On dit des ânes qu’ils sont têtus, mais les vétérinaires préfèrent les qualifier de stoïques. En effet, ils sont très doués pour cacher leur douleur, ce qui contribue à retarder la détection des maladies dont ils souffrent, qui souvent ne sont traitées que tardivement, lorsque leur état de santé est déjà bien dégradé. Pour la première fois, des chercheurs ont mis au point des tests capables d’évaluer objectivement différents types de douleurs chez l’âne, une avancée majeure pour la prise en charge médicale et le bien-être de ces équidés.
La douleur peut être difficile à évaluer objectivement chez l’animal. C’est particulièrement vrai pour les animaux dont le statut de proie les pousse à dissimuler leurs symptômes à leurs congénères et aux potentiels prédateurs pour éviter de devenir une cible. Les ânes n’y font pas exception. Souvent décrits comme têtus par leurs propriétaires, ils sont plutôt qualifiés de stoïques par les vétérinaires et les éthologues. En effet, les ânes sont connus pour leur capacité à masquer les signes de douleur, encore plus que les chevaux. Pour cette raison, l’évaluation objective de la douleur chez l’âne se révèle complexe. Elle est pourtant d’une importance vitale pour établir un diagnostic précoce, assurer un suivi efficace de la réponse thérapeutique et ainsi améliorer le bien-être global.
Depuis 2006, des études cherchent à évaluer la douleur chez le cheval, notamment via un score de la douleur équine, mais l’âne est trop souvent mis de côté et aucune échelle n’est validée pour cet équidé. Cependant, si les ânes présentent des particularités comportementales, physiologiques et des vulnérabilités propres, ils partagent également de nombreuses similitudes avec les chevaux. Les chercheurs sont donc partis du principe que les méthodes et les échelles conçues et validées pour les chevaux pouvaient être utilisées comme point de départ pour développer des échelles de douleur utiles et valables pour les ânes. Ils y ont incorporé des éléments spécifiques à l’espèce asine pour construire deux échelles de douleur : l’Equine Utrecht University Scale for Donkey Composite Pain Assessment (Equus-Donkey-Compass) et l’Equine Utrecht University Scale for Donkey Facial Assessment of Pain (Equus-Donkey-FAP).
Ces échelles ont été testées chez 264 ânes adultes (12 avec des coliques, 25 avec des douleurs orthopédiques, 18 avec des douleurs crâniennes, 24 avec des douleurs postopératoires et 185 cas témoins). Résultat, les tests Equus-Donkey-Compass et Equus-Donkey-FAP peuvent tous les deux efficacement évaluer objectivement diverses douleurs aiguës chez l’âne, mais avec des différences selon le type de douleur.
Le test Equus-Donkey-Compass est particulièrement efficace pour détecter des douleurs orthopédiques et de coliques (88 % et 83 %, respectivement), moins pour les douleurs crâniennes et postopératoires (17 % et 21 %, respectivement). En revanche, la sensibilité de l’Equus-Donkey-FAP est bonne pour les coliques et les douleurs crâniennes (75 % et 78 %, respectivement), mais modérée pour les douleurs orthopédiques et postopératoires (40 % et 50 %, respectivement).
Il est maintenant possible d’estimer avec fiabilité et objectivité la douleur chez les ânes sur le terrain. C’est une avancée majeure qui va permettre de mieux les soigner, mais surtout de prévenir et d’intervenir précocement chez ces animaux qui laissent si peu transparaître leur inconfort, tout en assurant un suivi efficace des traitements. Ainsi, ces outils se révèlent fondamentaux pour la prise en charge et la surveillance de la santé des ânes.

- - - - - - -

TRAVAIL DEMANDÉ
Recopiez fidèlement le passage du texte sur la douleur chez l'âne, depuis « Ces échelles ont » jusqu'à « type de douleur. ».

- - - - - - -

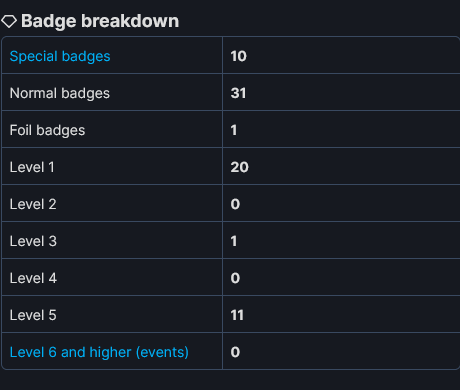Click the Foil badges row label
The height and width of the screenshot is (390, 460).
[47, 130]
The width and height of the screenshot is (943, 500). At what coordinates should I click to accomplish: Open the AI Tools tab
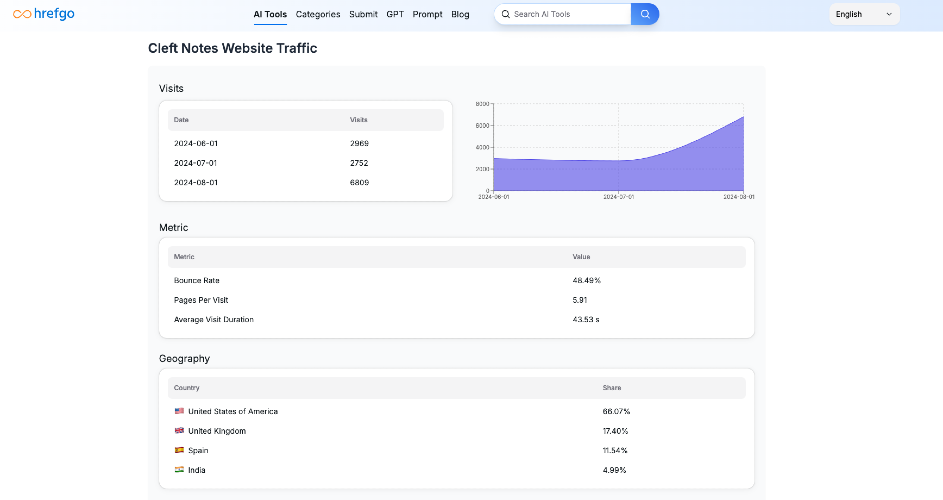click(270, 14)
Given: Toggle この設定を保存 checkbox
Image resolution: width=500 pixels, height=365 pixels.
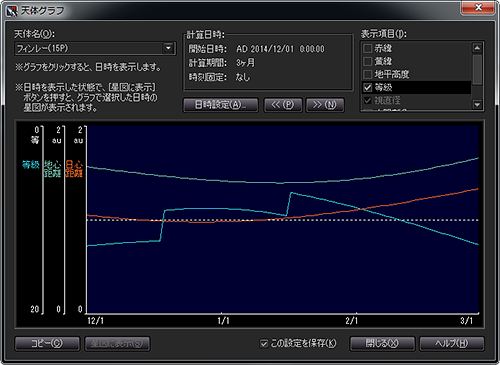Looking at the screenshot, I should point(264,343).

- - - - - - -

ZONE DE RÉPONSE
Ces échelles ont été testées chez 264 ânes adultes (12 avec des coliques, 25 avec des douleurs orthopédiques, 18 avec des douleurs crâniennes, 24 avec des douleurs postopératoires et 185 cas témoins). Résultat, les tests Equus-Donkey-Compass et Equus-Donkey-FAP peuvent tous les deux efficacement évaluer objectivement diverses douleurs aiguës chez l’âne, mais avec des différences selon le type de douleur.